É incrível como as mulheres continuam a ganhar menos com os mesmos cargos que os homens, mas a ter mais gastos. Se ainda duvida que haja uma diferença salarial entre mulheres e homens, veja este resumo das conclusões a que chegou Claudia Golbin, vencedora do Prémio Nobel da Economia de 2023. A nível mundial, há uma disparidade grande entre a presença das mulheres e dos homens no mercado laboral, e, quando trabalham, as mulheres ganham, efetivamente, menos do que eles nos mesmos cargos — surgindo este gap com o nascimento do primeiro filho. Outra das várias conclusões a que chegou é que as decisões tomadas pelas mulheres em matéria de educação têm impacto nas oportunidades de carreira (ou as decisões que tomam por elas, no caso de lhes negarem o acesso à educação).

A estas realidades que tornam a precariedade uma realidade mais próxima para as mulheres, dentro da binomia de género, acrescentamos a crise na habitação. Focar-me-ei em Portugal. Olhemos para as famílias monoparentais: 80% das vezes são suportadas pelas mães.
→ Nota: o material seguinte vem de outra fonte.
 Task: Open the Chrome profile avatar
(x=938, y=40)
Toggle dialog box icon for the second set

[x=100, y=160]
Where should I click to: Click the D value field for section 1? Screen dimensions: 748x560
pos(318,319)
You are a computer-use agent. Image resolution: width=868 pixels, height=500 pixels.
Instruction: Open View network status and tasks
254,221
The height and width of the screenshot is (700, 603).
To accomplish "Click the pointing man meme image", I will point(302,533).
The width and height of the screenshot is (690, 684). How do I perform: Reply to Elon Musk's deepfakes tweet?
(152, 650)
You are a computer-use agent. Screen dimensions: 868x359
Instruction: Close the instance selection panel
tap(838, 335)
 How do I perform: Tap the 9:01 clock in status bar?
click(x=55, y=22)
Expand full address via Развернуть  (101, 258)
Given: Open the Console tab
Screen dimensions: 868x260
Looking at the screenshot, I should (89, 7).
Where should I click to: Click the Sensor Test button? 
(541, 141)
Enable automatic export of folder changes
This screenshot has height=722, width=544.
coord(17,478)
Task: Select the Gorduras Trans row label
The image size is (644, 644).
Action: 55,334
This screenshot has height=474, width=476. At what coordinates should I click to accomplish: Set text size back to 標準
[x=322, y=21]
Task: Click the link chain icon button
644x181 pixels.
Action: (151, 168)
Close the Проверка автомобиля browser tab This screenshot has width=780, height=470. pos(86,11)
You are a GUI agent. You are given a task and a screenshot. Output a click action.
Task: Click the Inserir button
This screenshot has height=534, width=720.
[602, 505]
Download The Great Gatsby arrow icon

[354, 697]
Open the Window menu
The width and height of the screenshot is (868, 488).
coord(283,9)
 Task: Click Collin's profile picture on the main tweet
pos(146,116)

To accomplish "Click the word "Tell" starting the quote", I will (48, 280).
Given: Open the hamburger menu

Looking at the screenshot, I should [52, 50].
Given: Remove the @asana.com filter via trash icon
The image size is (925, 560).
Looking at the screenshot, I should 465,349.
Já não bastava haver a possibilidade de ganhar menos, é também a única a trazer um ordenado para casa e a ter de suportar o crescimento exacerbado das rendas.

Concluindo, as mulheres (cis) representam 50% da população mundial, mas levam às costas o peso da Humanidade. E como é que a sociedade global lhes agradece? Com o gap salarial, guerra, más condições para a gravidez e parto, pobreza menstrual, aumento das rendas, obstáculos no acesso à educação, falta de apoio para as famílias. Que bem. Parabéns pela ironia de mau gosto.

Nota: O texto contempla a realidade de mulheres cis e homens cis. A questão da precariedade piora quando se fala de pessoas trans.